SUPPLIED PASSAGE:

##############################

In July 2020, Sahiyo hosted a Thaal Pe Charcha (TPC, loosely translated as discussions over food) with thirteen participants from the Bohra community. Thaal Pe Charcha (TPC) is a flagship Sahiyo programme that brings Bohra women together in an informal, private space, so that they can bond over traditional Bohra cuisine while discussing female genital cutting (FGC) and other issues that affect their lives.
Due to COVID-19, we had to cancel all our on the ground events and organize an online TPC this month. To make the virtual event successful, we incorporated creative activities so that participants could connect and bond with each other despite the physical distance.
Since the virtual event could not incorporate an actual shared meal, we asked participants to share creative pictures of the food they had eaten that day. Many participants enthusiastically shared these photos to recollect the memories of the in-person TPCs.

##############################

DATASET RECORDS:
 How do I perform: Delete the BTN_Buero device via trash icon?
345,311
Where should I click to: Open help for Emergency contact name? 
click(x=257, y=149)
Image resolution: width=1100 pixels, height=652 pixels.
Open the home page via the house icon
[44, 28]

##############################

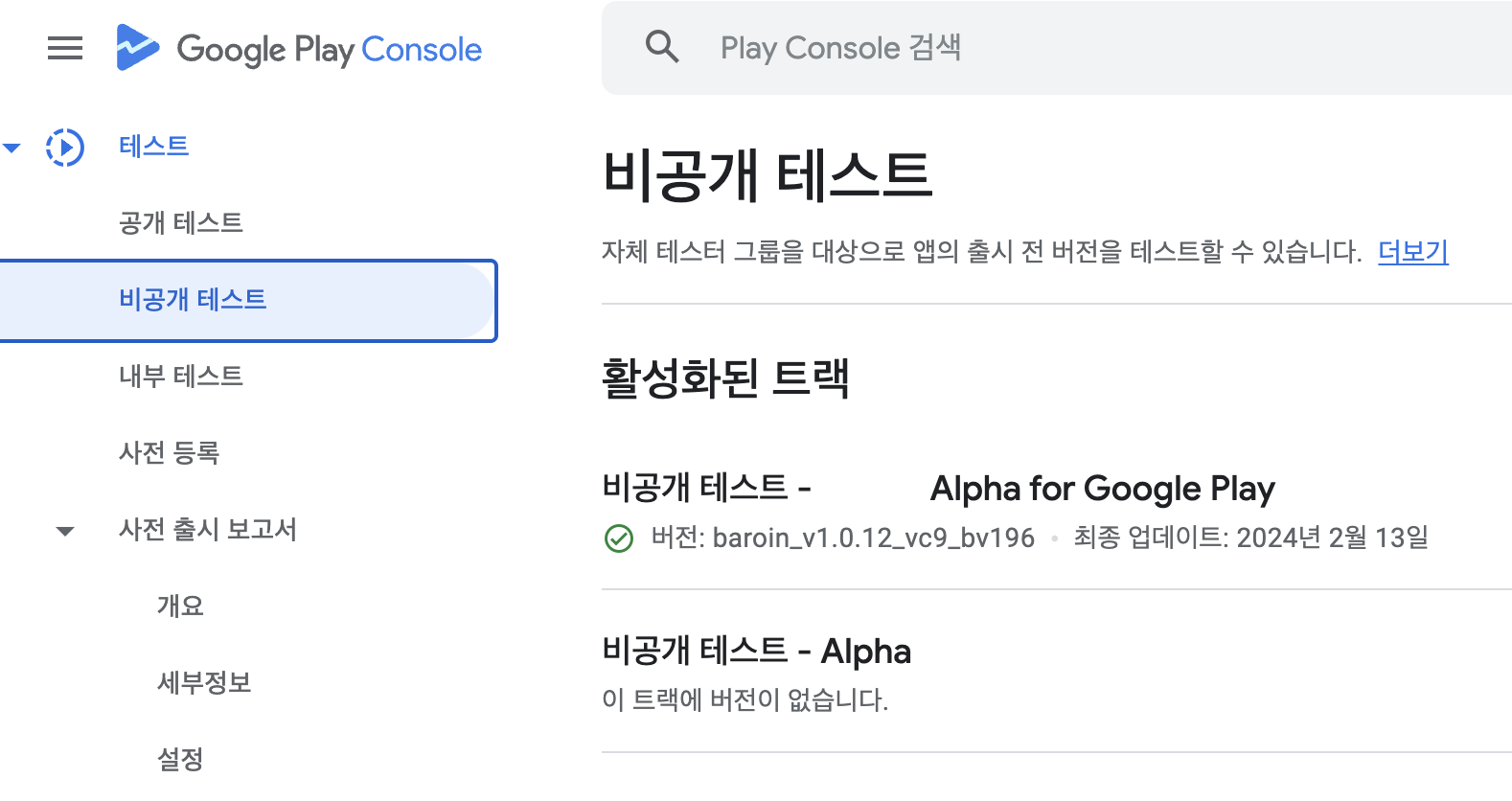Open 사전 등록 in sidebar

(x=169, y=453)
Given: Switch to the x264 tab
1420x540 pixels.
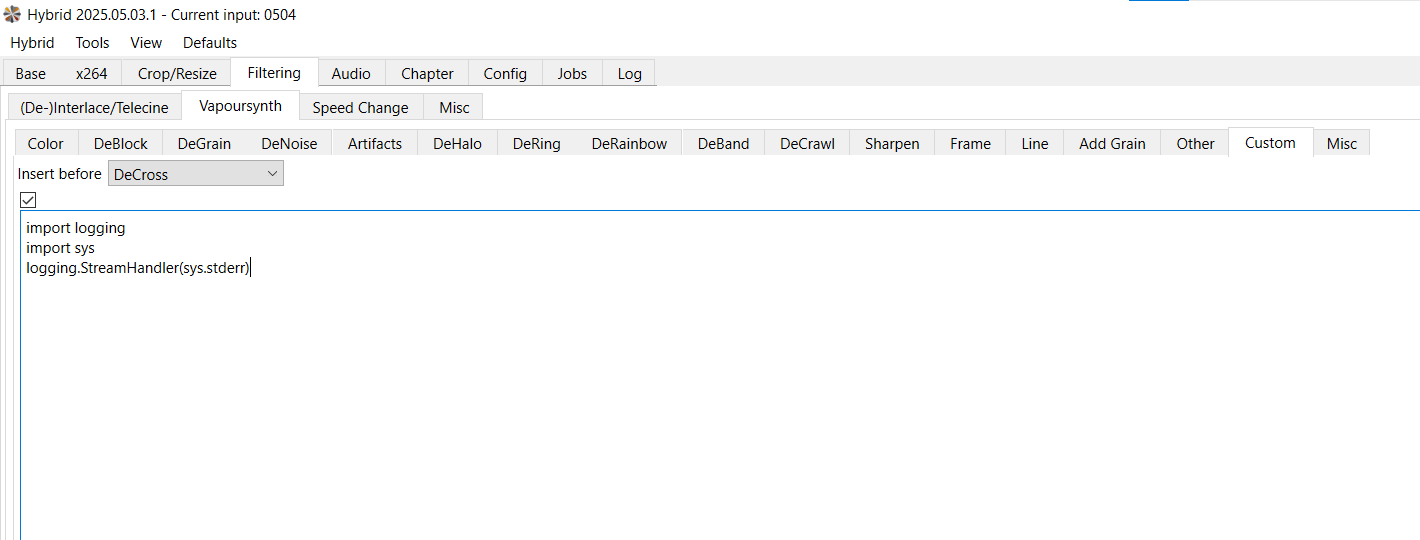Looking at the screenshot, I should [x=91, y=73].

##############################

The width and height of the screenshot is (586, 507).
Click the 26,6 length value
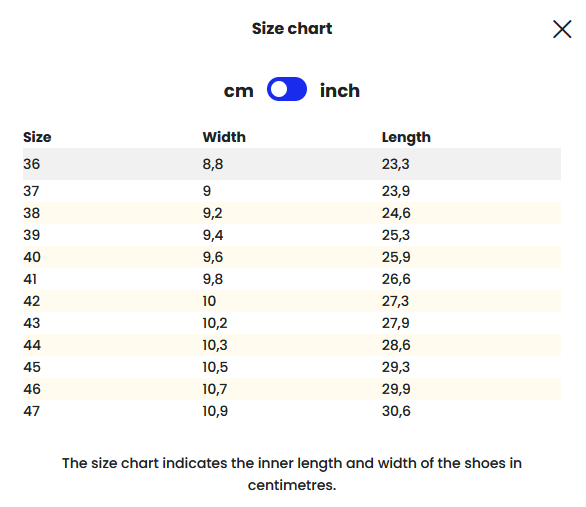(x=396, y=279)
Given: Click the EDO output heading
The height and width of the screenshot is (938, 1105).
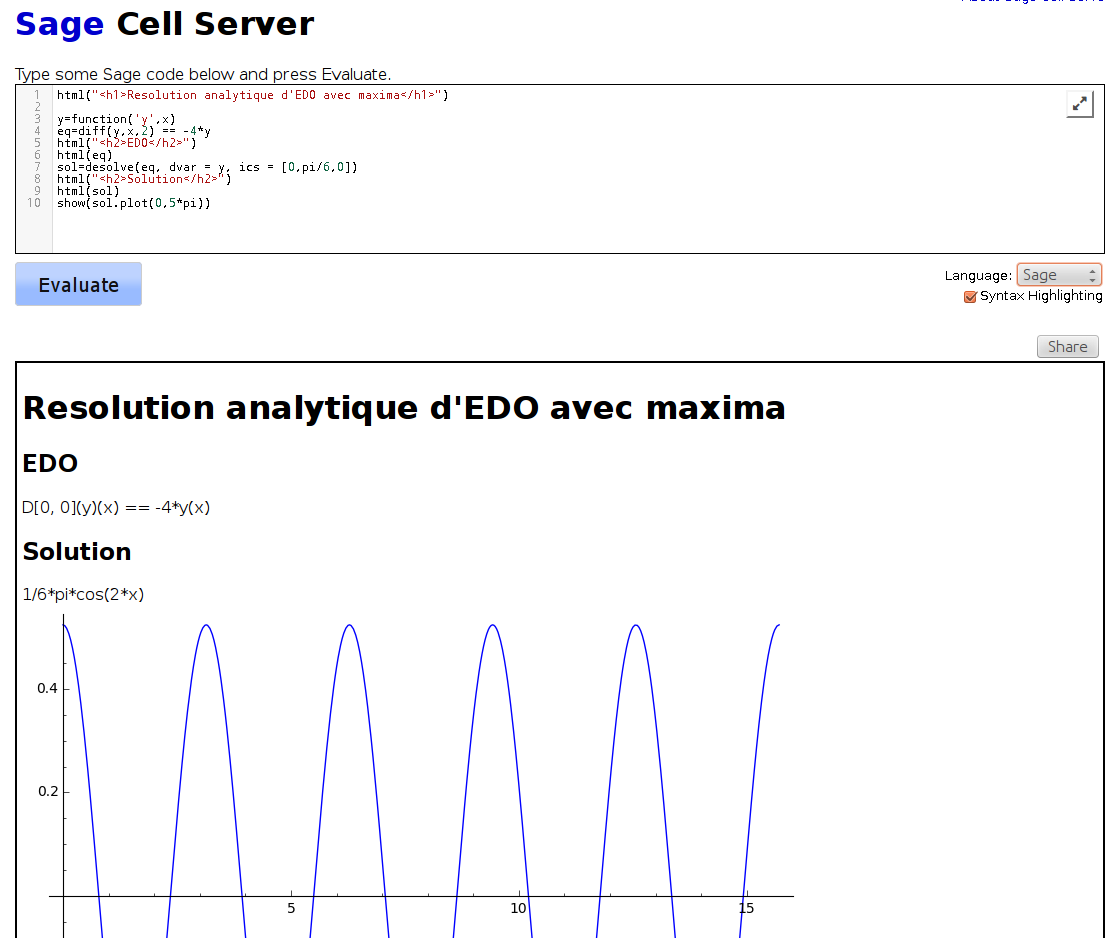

##############################

EXPLORE THE MATERIAL:
**A)** Repeat word for word the portion of the Thaal Pe Charcha passage from "Since the virtual" to "the in-person TPCs.".
**B)** Write the next part of the Thaal Pe Charcha passage, beginning after its final sentence.
The entries bear no relation to the Thaal Pe Charcha passage.

SET OF ANSWERS:
**A)**
Since the virtual event could not incorporate an actual shared meal, we asked participants to share creative pictures of the food they had eaten that day. Many participants enthusiastically shared these photos to recollect the memories of the in-person TPCs.

**B)**
During the web session, we started with describing why we choose to wear a particular color that day inspired by Carl Jung’s color psychology theory. This encouraged us to dress up even though we were in our homes. Then we proceeded to discuss how COVID-19 is impacting our personal and professional lives. Some of the experiences shared included how it is difficult to manage work and caring for young children; some of us lost loved ones during this time; and others shared they were concerned about their finances. We acknowledged that this is a difficult time for everybody.
We also discussed FGC during COVID-19. Ideas about studying what happened with the FGC trend in Africa during the Ebola crisis were shared. Also, interesting thoughts such as how people are following other cultural rituals like the mundan (a ceremony where a child receives their first haircut) during this time might give us insight into the practice of FGC during the pandemic. Worry about the rise of non-medical cutters was shared. It is a known fact that summer vacation sees a rise in the number of cuts and many people from abroad bring their children to India, in what has been classified as vacation cutting. One of the participants confirmed this by sharing how Udaipur (her hometown) sees an influx of diasporic Indians bringing their daughters for the cut every year. However, because of COVID-19, that has not happened this year.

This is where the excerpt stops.